-- start of Supplied records --

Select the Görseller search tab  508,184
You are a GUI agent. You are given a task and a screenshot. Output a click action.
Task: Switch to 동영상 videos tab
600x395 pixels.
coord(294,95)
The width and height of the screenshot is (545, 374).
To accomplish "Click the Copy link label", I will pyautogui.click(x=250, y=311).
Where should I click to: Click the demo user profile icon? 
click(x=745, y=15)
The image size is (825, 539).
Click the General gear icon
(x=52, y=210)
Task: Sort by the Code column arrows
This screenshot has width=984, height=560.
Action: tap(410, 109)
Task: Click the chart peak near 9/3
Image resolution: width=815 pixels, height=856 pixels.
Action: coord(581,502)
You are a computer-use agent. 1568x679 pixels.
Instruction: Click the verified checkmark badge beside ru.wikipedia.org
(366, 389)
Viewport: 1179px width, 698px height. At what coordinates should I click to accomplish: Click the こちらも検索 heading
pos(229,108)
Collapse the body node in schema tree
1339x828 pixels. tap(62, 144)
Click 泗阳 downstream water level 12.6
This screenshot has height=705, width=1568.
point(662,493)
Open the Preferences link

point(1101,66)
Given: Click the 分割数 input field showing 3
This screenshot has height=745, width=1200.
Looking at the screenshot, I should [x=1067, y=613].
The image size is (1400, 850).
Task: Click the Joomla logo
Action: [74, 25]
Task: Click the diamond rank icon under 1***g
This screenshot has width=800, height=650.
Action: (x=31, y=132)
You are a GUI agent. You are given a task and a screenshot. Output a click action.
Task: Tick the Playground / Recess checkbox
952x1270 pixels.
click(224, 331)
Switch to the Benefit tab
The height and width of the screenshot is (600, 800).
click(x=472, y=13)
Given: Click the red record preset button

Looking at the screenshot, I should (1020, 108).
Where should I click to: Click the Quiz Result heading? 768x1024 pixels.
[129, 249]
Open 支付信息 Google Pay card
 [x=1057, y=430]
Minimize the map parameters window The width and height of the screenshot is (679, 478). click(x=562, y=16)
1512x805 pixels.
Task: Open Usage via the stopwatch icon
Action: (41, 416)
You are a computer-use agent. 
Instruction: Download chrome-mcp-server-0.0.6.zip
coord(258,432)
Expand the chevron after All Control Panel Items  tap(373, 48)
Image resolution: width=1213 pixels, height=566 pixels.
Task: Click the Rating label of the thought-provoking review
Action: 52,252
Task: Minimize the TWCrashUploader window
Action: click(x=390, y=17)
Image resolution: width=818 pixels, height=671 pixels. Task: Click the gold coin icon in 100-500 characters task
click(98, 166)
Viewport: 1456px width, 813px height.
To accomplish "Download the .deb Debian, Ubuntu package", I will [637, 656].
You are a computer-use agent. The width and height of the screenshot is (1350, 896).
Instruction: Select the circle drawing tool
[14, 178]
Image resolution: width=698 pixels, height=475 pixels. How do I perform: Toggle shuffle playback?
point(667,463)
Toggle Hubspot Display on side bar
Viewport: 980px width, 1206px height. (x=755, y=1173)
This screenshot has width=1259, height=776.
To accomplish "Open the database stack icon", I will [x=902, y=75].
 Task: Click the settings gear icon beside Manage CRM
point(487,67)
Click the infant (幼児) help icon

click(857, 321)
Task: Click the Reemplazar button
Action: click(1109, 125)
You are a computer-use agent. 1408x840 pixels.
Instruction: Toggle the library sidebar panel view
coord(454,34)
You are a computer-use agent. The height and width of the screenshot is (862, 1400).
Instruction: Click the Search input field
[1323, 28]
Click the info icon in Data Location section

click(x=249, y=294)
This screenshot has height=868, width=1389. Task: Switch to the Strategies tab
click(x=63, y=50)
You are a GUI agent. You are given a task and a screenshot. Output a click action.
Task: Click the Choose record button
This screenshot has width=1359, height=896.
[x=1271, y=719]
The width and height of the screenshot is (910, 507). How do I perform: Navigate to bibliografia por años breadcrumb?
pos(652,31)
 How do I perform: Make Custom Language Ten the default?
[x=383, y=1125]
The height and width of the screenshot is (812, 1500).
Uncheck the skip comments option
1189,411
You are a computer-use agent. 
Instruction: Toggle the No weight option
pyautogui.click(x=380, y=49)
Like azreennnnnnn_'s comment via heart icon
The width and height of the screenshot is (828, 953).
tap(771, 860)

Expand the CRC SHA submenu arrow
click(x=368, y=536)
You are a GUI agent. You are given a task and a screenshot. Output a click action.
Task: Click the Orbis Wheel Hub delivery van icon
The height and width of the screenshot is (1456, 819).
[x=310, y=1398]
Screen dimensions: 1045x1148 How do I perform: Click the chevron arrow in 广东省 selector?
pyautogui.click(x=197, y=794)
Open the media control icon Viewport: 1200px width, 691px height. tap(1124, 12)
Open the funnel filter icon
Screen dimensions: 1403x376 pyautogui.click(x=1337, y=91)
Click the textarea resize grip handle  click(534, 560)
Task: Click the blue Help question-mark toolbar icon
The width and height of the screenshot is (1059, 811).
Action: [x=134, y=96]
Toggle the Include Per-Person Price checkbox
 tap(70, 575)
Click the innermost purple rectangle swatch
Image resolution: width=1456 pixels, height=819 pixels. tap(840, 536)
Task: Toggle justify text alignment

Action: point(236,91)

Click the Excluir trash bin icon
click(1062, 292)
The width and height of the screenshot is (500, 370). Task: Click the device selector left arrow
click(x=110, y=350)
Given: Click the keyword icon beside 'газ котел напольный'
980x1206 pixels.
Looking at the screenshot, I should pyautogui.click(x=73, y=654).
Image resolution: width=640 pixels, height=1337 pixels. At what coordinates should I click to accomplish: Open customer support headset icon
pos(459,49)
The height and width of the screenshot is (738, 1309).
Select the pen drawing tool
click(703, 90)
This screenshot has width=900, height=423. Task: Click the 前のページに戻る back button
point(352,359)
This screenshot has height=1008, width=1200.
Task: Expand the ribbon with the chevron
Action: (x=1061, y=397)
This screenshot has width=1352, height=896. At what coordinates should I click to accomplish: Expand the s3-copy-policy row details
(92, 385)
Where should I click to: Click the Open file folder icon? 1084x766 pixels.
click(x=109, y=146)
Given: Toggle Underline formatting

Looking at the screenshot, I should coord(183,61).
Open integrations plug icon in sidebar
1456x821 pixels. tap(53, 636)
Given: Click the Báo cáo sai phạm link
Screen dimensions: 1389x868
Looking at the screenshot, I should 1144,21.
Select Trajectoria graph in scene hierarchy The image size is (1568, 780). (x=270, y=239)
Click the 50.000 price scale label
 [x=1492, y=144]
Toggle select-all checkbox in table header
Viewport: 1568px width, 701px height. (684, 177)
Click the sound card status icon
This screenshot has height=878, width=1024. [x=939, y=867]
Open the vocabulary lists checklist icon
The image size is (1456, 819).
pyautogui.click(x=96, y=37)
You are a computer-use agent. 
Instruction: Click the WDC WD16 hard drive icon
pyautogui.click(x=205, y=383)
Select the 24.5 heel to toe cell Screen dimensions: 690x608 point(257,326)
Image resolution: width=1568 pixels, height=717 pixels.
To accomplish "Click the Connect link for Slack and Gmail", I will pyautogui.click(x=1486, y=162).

-- end of Supplied records --

Written request
Give back, word for word, the part of the items that opens with the line containing "Open 支付信息 Google Pay card" and closes with the line containing "coord(258,432)".

Response for this exercise
Open 支付信息 Google Pay card
 [x=1057, y=430]
Minimize the map parameters window The width and height of the screenshot is (679, 478). click(x=562, y=16)
1512x805 pixels.
Task: Open Usage via the stopwatch icon
Action: (41, 416)
You are a computer-use agent. 
Instruction: Download chrome-mcp-server-0.0.6.zip
coord(258,432)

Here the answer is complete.